Alison Chabloz falsely claimed that court officer agreed with her vile antisemitic views, investigation concludes
An investigation has found no evidence for the claim made by notorious antisemite and Holocaust denier Alison Chabloz that the court officer who handcuffed her told her that she shared her vile views.
In June 2018, Ms Chabloz was found guilty of breaching the conditions of a twenty-week suspended prison sentence. The sentence had originally been imposed following a private prosecution by Campaign Against Antisemitism when Ms Chabloz was found guilty in a landmark precedent verdict on incitement on social media and on whether the law considers Holocaust denial to be “grossly offensive” and therefore illegal when used as a means by which to hound Jews.
In September 2019, Ms Chabloz was released from prison pending appeal, and the next day posted a message on the alt-right social media platform, Gab, saying of her arrest in court a few months prior: “The court warden who cuffed me was the same warden who cuffed me in 2017 at Chesterfield Immediate Remand Court. We recognised each other and I reminded her that she had congratulated [me] when I had been released two years ago, saying that I was simply saying what everyone was thinking but didn’t dare to say out loud.”
Ms Chabloz repeated the claim the following day in a blog post.
Later in September 2019, Campaign Against Antisemitism wrote to Chesterfield Magistrates’ Court to investigate whether the claim about the court officer is true. GEOAmey, the firm that employs the officer in question, carried out an investigation and has now replied to Campaign Against Antisemitism to reassure us that employees “must not discriminate unlawfully against individuals or groups because of their racial group, religion or any other factor” and that such behaviour as that alleged is “not acceptable and will not be tolerated.”
Consequently, the investigator met with the officer in question in March 2020 and discussed the concerns. The officer “confirmed that she does recollect the female defendant” but “strongly denies the comments which have been falsely quoted as her words,” adding that “at no point did she ever agree with the opinions and racist views of the female defendant and in addition she does not and would never agree with such racist and antisemitic views.”
It is understood that the court officer has been employed with GEOAmey for several years, has an exemplary record and has recently completed the re-vetting process. Accordingly, the investigator concluded that she is “confident that the allegations are unsubstantiated.”
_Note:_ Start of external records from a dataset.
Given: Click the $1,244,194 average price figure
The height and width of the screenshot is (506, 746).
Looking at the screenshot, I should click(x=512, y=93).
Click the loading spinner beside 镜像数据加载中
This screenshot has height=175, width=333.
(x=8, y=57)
A spokesman for Campaign Against Antisemitism said: “We are grateful that GEOAmey took our complaint about Alison Chabloz seriously and investigated the matter. We are unsurprised that the allegations made by the notorious antisemite and Holocaust denier about the court officer have been utterly refuted and that the officer in question is as repulsed by the suggestion that she shares Ms Chabloz’s views as we are. The investigation has found that Ms Chabloz’s capacity to falsify history is not limited to cataclysmic events in the twentieth century but extends even to recent trivial matters in her own life.
“Campaign Against Antisemitism will continue to hold Ms Chabloz and her ideological allies to account, and will monitor with interest her appeal against her breach of the conditions of her sentence.”